Retype the material word for word, from the line containing "Uncheck Surfaces under" through the end of the material.

EXTRACTED DATA:
◆ ◆ ◆
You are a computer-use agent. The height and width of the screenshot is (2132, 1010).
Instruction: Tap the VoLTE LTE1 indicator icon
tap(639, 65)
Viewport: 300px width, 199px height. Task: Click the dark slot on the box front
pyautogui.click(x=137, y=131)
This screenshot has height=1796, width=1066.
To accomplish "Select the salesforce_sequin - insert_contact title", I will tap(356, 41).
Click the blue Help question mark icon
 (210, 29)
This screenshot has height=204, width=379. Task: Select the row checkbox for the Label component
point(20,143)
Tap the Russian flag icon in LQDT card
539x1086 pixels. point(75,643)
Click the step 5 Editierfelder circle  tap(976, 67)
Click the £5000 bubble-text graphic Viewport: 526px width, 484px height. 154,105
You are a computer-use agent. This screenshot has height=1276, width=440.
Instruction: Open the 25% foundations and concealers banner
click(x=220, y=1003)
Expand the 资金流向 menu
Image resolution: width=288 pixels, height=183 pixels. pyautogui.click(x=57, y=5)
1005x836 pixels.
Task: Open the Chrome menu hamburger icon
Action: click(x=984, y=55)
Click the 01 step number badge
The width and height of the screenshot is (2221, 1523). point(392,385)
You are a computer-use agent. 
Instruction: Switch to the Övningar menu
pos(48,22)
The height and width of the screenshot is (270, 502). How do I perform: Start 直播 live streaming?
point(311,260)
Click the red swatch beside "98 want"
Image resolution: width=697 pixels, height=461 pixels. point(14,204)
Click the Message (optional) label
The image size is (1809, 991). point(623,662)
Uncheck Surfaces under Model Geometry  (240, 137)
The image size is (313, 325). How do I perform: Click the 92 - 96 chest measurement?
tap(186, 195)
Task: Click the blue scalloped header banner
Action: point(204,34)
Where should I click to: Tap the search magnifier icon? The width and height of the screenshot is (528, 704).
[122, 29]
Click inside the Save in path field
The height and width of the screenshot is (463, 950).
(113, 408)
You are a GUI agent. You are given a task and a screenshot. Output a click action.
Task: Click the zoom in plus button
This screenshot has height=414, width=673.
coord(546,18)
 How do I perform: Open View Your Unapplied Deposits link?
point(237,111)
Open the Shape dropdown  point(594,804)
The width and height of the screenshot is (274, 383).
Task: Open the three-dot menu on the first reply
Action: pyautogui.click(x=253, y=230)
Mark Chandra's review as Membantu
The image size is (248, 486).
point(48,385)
◆ ◆ ◆
RESULT FOR THIS TASK:
Uncheck Surfaces under Model Geometry  (240, 137)
The image size is (313, 325). How do I perform: Click the 92 - 96 chest measurement?
tap(186, 195)
Task: Click the blue scalloped header banner
Action: point(204,34)
Where should I click to: Tap the search magnifier icon? The width and height of the screenshot is (528, 704).
[122, 29]
Click inside the Save in path field
The height and width of the screenshot is (463, 950).
(113, 408)
You are a GUI agent. You are given a task and a screenshot. Output a click action.
Task: Click the zoom in plus button
This screenshot has height=414, width=673.
coord(546,18)
 How do I perform: Open View Your Unapplied Deposits link?
point(237,111)
Open the Shape dropdown  point(594,804)
The width and height of the screenshot is (274, 383).
Task: Open the three-dot menu on the first reply
Action: pyautogui.click(x=253, y=230)
Mark Chandra's review as Membantu
The image size is (248, 486).
point(48,385)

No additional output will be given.